Russian (Civilian) Foreign Intelligence Lets its Standards Drop

The conflict with the West is not entirely unproductive; for historians, at least. The Russian Foreign Ministry and the Defence Ministry archivists recently pooled their efforts to publish photocopies of formerly secret documents on the evolution and conclusion of the crisis over the fate of Czechoslovakia in 1938-39. These appeared on 20 September on the website of Rosarkhiv: http://munich.rusarchives.ru/dokumenty. The known facts from the latest historical research in the West already put the democracies, Britain and France, in the worst possible light: instead of joining with the Soviet Union to block Hitler’s path eastward, the two leading democracies of Europe not only left the Czechs vulnerable to attack, they actually conspired to force Prague to disgorge the disputed Sudetenland to Germany so Hitler did not even have to attack. They offered the Czechs a guarantee for the rump of Czechoslovakia in return but not only made no effort whatsoever to protect it – London even decided not to increase the pace of rearmament – they merely shrugged their shoulders cynically when the Germans marched in barely six months later.

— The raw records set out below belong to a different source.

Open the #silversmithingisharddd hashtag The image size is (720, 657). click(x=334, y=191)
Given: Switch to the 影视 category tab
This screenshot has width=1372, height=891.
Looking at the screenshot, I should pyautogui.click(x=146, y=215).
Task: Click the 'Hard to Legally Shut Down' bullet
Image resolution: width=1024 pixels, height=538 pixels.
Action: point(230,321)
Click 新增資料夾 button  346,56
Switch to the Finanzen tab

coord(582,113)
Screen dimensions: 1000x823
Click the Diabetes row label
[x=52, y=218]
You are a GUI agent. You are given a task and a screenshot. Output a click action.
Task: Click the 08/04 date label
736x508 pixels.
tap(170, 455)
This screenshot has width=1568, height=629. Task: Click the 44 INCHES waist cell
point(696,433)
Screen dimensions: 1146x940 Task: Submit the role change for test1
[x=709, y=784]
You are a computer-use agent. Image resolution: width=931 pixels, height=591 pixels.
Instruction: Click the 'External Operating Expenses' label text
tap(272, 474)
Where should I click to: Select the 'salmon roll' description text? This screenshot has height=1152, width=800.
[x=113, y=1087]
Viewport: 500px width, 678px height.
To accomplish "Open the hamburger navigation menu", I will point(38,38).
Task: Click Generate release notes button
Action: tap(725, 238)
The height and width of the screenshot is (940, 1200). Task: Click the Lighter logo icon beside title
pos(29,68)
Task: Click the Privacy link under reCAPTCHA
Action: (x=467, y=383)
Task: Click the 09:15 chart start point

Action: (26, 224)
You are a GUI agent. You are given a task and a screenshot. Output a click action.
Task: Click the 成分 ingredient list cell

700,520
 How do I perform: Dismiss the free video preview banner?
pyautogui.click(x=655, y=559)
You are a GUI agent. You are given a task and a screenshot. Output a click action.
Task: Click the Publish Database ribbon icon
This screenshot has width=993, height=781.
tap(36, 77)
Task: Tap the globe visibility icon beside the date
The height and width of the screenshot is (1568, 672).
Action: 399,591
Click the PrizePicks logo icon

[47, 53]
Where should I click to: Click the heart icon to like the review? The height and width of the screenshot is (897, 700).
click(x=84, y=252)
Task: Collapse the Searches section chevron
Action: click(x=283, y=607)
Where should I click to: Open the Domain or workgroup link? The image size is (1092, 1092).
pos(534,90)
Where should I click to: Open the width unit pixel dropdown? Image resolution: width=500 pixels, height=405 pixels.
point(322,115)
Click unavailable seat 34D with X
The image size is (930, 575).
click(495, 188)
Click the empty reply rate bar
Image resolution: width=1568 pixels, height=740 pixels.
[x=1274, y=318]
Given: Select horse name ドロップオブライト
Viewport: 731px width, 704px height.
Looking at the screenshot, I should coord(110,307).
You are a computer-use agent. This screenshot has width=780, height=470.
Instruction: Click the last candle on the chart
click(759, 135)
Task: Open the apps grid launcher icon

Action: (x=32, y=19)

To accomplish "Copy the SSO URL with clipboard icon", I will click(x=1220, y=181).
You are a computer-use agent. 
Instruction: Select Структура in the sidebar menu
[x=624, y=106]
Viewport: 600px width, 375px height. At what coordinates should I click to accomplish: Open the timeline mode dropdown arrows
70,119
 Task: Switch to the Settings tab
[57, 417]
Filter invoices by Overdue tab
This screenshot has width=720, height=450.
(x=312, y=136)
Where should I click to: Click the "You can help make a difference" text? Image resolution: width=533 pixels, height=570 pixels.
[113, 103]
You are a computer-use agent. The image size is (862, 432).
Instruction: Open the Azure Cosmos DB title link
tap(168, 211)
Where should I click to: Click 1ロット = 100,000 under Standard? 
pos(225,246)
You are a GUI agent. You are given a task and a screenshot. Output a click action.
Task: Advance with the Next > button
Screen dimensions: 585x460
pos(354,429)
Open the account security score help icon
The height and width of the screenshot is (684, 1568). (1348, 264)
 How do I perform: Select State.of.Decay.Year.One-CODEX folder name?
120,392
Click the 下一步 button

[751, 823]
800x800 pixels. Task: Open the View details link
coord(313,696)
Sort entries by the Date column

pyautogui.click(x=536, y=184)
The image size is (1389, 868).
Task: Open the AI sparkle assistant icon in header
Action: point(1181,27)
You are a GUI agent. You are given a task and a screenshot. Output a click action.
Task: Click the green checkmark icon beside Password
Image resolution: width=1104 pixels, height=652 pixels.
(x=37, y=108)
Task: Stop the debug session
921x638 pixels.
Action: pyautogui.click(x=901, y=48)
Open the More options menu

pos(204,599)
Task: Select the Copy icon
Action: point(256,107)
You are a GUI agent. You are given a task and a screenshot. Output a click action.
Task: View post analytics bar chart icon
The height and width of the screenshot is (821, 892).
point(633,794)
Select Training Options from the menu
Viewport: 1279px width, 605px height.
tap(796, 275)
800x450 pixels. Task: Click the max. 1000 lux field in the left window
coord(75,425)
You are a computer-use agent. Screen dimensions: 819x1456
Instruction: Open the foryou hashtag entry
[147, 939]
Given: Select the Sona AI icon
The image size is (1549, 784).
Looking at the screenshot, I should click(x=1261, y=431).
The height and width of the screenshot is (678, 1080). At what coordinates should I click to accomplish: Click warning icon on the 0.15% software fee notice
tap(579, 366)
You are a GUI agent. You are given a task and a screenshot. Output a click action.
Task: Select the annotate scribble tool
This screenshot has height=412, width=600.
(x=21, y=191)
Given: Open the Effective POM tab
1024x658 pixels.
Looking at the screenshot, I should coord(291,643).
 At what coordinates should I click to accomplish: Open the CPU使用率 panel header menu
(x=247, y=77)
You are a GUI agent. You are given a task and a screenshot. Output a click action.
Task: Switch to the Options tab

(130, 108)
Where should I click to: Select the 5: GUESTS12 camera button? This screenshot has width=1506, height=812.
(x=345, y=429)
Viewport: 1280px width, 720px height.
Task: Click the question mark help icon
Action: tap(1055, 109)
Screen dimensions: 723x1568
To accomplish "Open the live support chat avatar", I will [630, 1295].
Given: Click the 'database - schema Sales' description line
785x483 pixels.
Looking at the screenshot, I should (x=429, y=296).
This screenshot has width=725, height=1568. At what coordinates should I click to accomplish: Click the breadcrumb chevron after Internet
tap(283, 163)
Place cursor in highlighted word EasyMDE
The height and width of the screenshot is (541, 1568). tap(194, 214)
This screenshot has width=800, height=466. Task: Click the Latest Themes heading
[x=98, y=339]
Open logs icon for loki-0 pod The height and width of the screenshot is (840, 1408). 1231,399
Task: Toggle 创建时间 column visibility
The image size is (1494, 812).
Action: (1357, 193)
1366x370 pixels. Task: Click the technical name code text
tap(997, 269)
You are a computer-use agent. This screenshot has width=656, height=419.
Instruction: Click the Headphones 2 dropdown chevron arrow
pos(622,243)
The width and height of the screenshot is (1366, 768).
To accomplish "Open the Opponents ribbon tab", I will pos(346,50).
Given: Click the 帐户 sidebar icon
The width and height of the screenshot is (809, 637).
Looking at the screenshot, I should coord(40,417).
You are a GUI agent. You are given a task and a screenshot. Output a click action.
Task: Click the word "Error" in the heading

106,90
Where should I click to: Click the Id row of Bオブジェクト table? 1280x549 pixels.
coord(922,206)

The documents illustrate conclusively that when pushed to it, Stalin and the Politburo, however reluctantly, did commit themselves to come in against Germany if the French did so in September 1938. So the stories hitherto propagated by Czech-American historians, based on hearsay, that the Russians refused to commit, which had been Czech Prime Minister Dr Benes’ ultimate alibi for caving to British Prime Minister Neville Chamberlain’s demands, are complete hogwash. The Russians could not of course come by land as neither the Poles nor the Romanians were prepared to see the Red Army march in – who would? – and probably remain. The Russians claimed Romanian territory (Bessarabia) and backed both the Polish and Romanian Communist Parties in undermining those in power. The alternative, which was feared by the German High Command, was that the massive Soviet air force, even if only partly effective as a result of Stalin’s terror, could come in and play havoc with the Wehrmacht’s plans. King Carol of Romania had told the Russians that were the Red Air Force to come over, the Romanians would not look up.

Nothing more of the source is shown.